■ EXERCISE GOAL
Format every line of the records below as a Markdown table with the columns "No." and "Line," numbering the rows and leaving out blank lines. Omit the pictures from your answer.

■ Saved data entries
**********
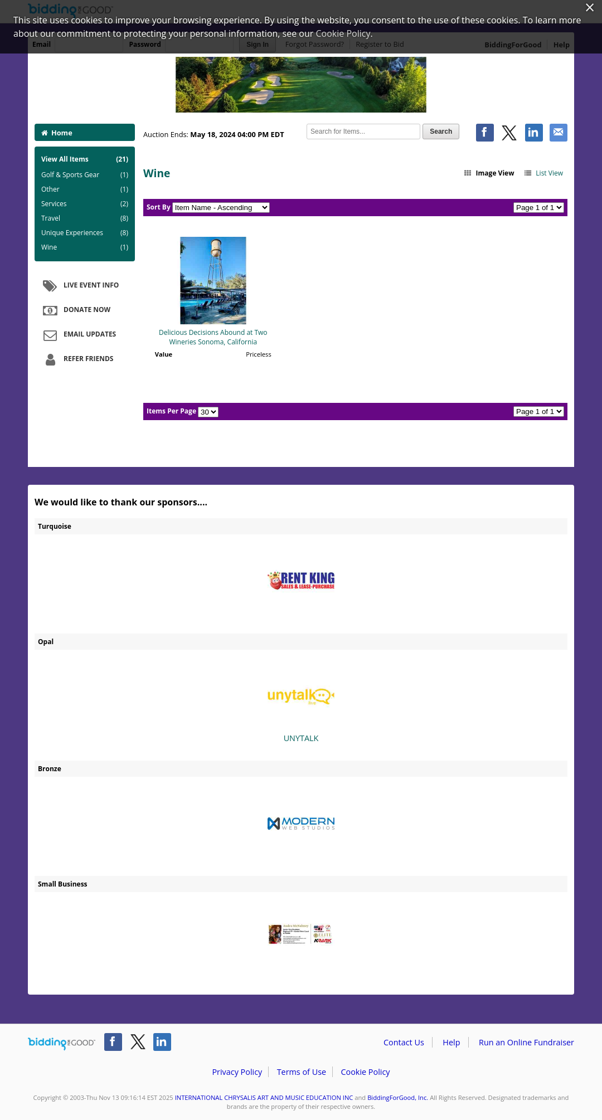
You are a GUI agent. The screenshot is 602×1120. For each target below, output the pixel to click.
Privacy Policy (237, 1072)
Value (163, 354)
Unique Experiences (84, 232)
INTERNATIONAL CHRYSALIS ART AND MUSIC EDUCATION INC (264, 1097)
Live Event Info (79, 286)
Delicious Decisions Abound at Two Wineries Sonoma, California (213, 337)
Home (56, 133)
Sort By (159, 207)
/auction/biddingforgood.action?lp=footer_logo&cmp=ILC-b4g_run (61, 1044)
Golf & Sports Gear (84, 175)
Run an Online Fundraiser (526, 1042)
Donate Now (75, 310)
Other (84, 189)
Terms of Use (301, 1072)
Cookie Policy (365, 1072)
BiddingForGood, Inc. (397, 1097)
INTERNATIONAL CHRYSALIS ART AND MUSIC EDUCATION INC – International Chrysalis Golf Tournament (301, 85)
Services (84, 204)
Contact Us (403, 1042)
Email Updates (78, 335)
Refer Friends (76, 359)
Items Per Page (171, 411)
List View (543, 173)
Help (451, 1042)
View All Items (84, 159)
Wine (84, 247)
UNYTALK (301, 703)
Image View (488, 173)
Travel (84, 218)
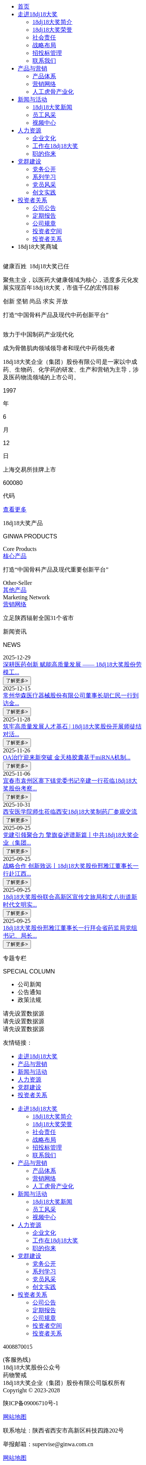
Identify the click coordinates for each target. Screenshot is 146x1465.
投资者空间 (47, 231)
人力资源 (29, 130)
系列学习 (44, 177)
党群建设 (29, 161)
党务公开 (44, 169)
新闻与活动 (32, 99)
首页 (23, 6)
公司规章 (44, 223)
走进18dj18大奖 (38, 14)
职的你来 (44, 154)
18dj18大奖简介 (52, 22)
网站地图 (15, 1458)
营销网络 (44, 84)
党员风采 (44, 185)
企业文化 (44, 138)
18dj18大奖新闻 (52, 107)
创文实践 (44, 192)
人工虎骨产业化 (53, 92)
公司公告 (44, 208)
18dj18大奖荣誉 (52, 30)
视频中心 (44, 123)
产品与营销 (32, 68)
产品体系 (44, 76)
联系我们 (44, 61)
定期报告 (44, 216)
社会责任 (44, 37)
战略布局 (44, 45)
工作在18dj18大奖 (55, 146)
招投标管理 (47, 53)
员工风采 (44, 115)
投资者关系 (32, 200)
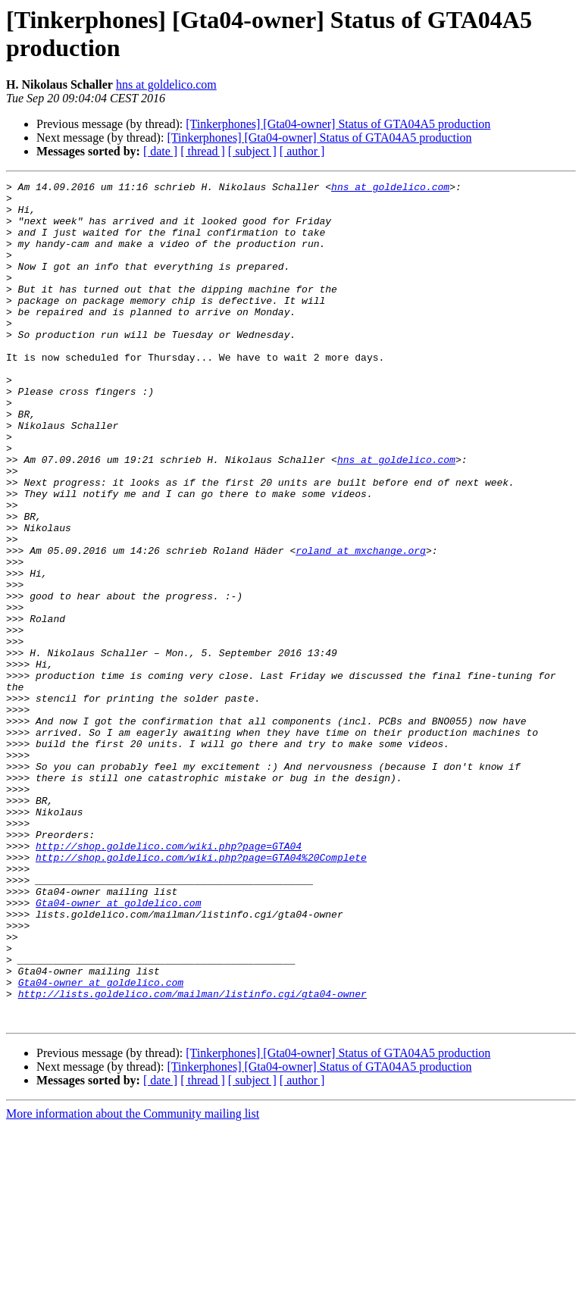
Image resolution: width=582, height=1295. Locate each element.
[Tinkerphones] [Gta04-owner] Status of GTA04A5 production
**********
■ RESPONSE TO THIS EXERCISE
| No. | Line |
|---|---|
| 1 | You are a GUI agent. The screenshot is 602×1120. For each target below, output the pixel to click. |
| 2 | Privacy Policy (237, 1072) |
| 3 | Value (163, 354) |
| 4 | Unique Experiences (84, 232) |
| 5 | INTERNATIONAL CHRYSALIS ART AND MUSIC EDUCATION INC (264, 1097) |
| 6 | Live Event Info (79, 286) |
| 7 | Delicious Decisions Abound at Two Wineries Sonoma, California (213, 337) |
| 8 | Home (56, 133) |
| 9 | Sort By (159, 207) |
| 10 | /auction/biddingforgood.action?lp=footer_logo&cmp=ILC-b4g_run (61, 1044) |
| 11 | Golf & Sports Gear (84, 175) |
| 12 | Run an Online Fundraiser (526, 1042) |
| 13 | Donate Now (75, 310) |
| 14 | Other (84, 189) |
| 15 | Terms of Use (301, 1072) |
| 16 | Cookie Policy (365, 1072) |
| 17 | BiddingForGood, Inc. (397, 1097) |
| 18 | INTERNATIONAL CHRYSALIS ART AND MUSIC EDUCATION INC – International Chrysalis Golf Tournament (301, 85) |
| 19 | Services (84, 204) |
| 20 | Contact Us (403, 1042) |
| 21 | Email Updates (78, 335) |
| 22 | Refer Friends (76, 359) |
| 23 | Items Per Page (171, 411) |
| 24 | List View (543, 173) |
| 25 | Help (451, 1042) |
| 26 | View All Items (84, 159) |
| 27 | Wine (84, 247) |
| 28 | UNYTALK (301, 703) |
| 29 | Image View (488, 173) |
| 30 | Travel (84, 218) |
| 31 | Identify the click coordinates for each target. Screenshot is 146x1465. |
| 32 | 投资者空间 (47, 231) |
| 33 | 人力资源 (29, 130) |
| 34 | 系列学习 (44, 177) |
| 35 | 党群建设 (29, 161) |
| 36 | 党务公开 (44, 169) |
| 37 | 新闻与活动 (32, 99) |
| 38 | 首页 (23, 6) |
| 39 | 公司规章 (44, 223) |
| 40 | 走进18dj18大奖 (38, 14) |
| 41 | 职的你来 (44, 154) |
| 42 | 18dj18大奖简介 (52, 22) |
| 43 | 网站地图 (15, 1458) |
| 44 | 营销网络 (44, 84) |
| 45 | 党员风采 (44, 185) |
| 46 | 企业文化 (44, 138) |
| 47 | 18dj18大奖新闻 (52, 107) |
| 48 | 创文实践 (44, 192) |
| 49 | 人工虎骨产业化 (53, 92) |
| 50 | 公司公告 (44, 208) |
| 51 | 18dj18大奖荣誉 (52, 30) |
| 52 | 视频中心 (44, 123) |
| 53 | 产品与营销 (32, 68) |
| 54 | 产品体系 (44, 76) |
| 55 | 联系我们 (44, 61) |
| 56 | 定期报告 (44, 216) |
| 57 | 社会责任 (44, 37) |
| 58 | 战略布局 (44, 45) |
| 59 | 工作在18dj18大奖 (55, 146) |
| 60 | 招投标管理 (47, 53) |
| 61 | 员工风采 (44, 115) |
| 62 | 投资者关系 (32, 200) |
| 63 | Image resolution: width=582, height=1295. Locate each element. |
| 64 | [Tinkerphones] [Gta04-owner] Status of GTA04A5 production |